• SELECTED PASSAGE:
--------------------------------------------------

Hello. I have the following issue: I can't make splunk index GPU data in a metrics index. On the GPU server I have a working forwarder that forwards infrastructure data via the Splunk Add-on for Linux and Unix in a metrics index called infra_metrics. Unfortunately I can't make splunk index data in the same index from the gpu metrics. I am using a script that collect metrics and is executable by the splunkfwd user:
/opt/splunkforwarder/etc/apps/gpu_monitor/bin/gpu_metrics.sh
metric_name:gpu.utilization _value=0 gpu_index=0 gpu_name=NVIDIA_L40S
metric_name:gpu.memory_used_pct _value=0.00 gpu_index=0 gpu_name=NVIDIA_L40S
metric_name:gpu.temperature _value=35 gpu_index=0 gpu_name=NVIDIA_L40S
metric_name:gpu.power_draw _value=38.95 gpu_index=0 gpu_name=NVIDIA_L40S
I have the following setup:
/opt/splunkforwarder/etc/apps/gpu_monitor/local# cat inputs.conf
[script:///opt/splunkforwarder/etc/apps/gpu_monitor/bin/gpu_metrics.sh]
interval = 60
index = infra_metrics
sourcetype = gpu:metrics
disabled = false
/opt/splunkforwarder/etc/apps/gpu_monitor/local# cat props.conf
[gpu:metrics]
DATAMODE = metric
METRICS_PROTOCOL = true
LINE_BREAKER = ([\r\n]+)

--------------------------------------------------

• WHAT NEEDS TO BE DONE:
Answer these questions about the Splunk GPU metrics post above, one per line:
(a) What is the metrics index that receives infrastructure data from the Splunk Add-on for Linux and Unix called?
(b) What interval is set for the script in inputs.conf?
(c) Which GPU name appears in the script's output?

• DATASET EXCERPT:
--------------------------------------------------

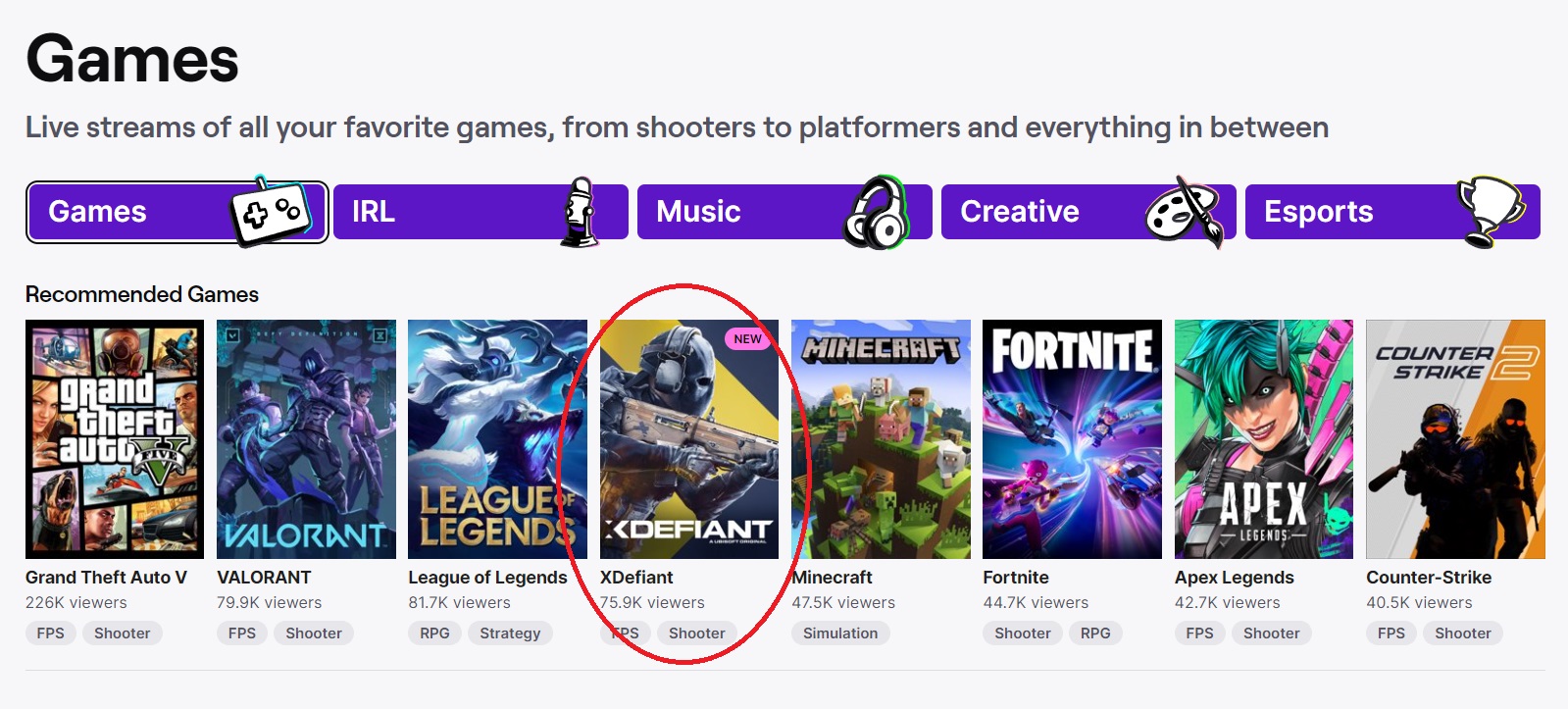
Task: Click the RPG tag under Fortnite
Action: (x=1095, y=633)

--------------------------------------------------

• SOLVED EXERCISE:
(a) infra_metrics
(b) 60
(c) NVIDIA_L40S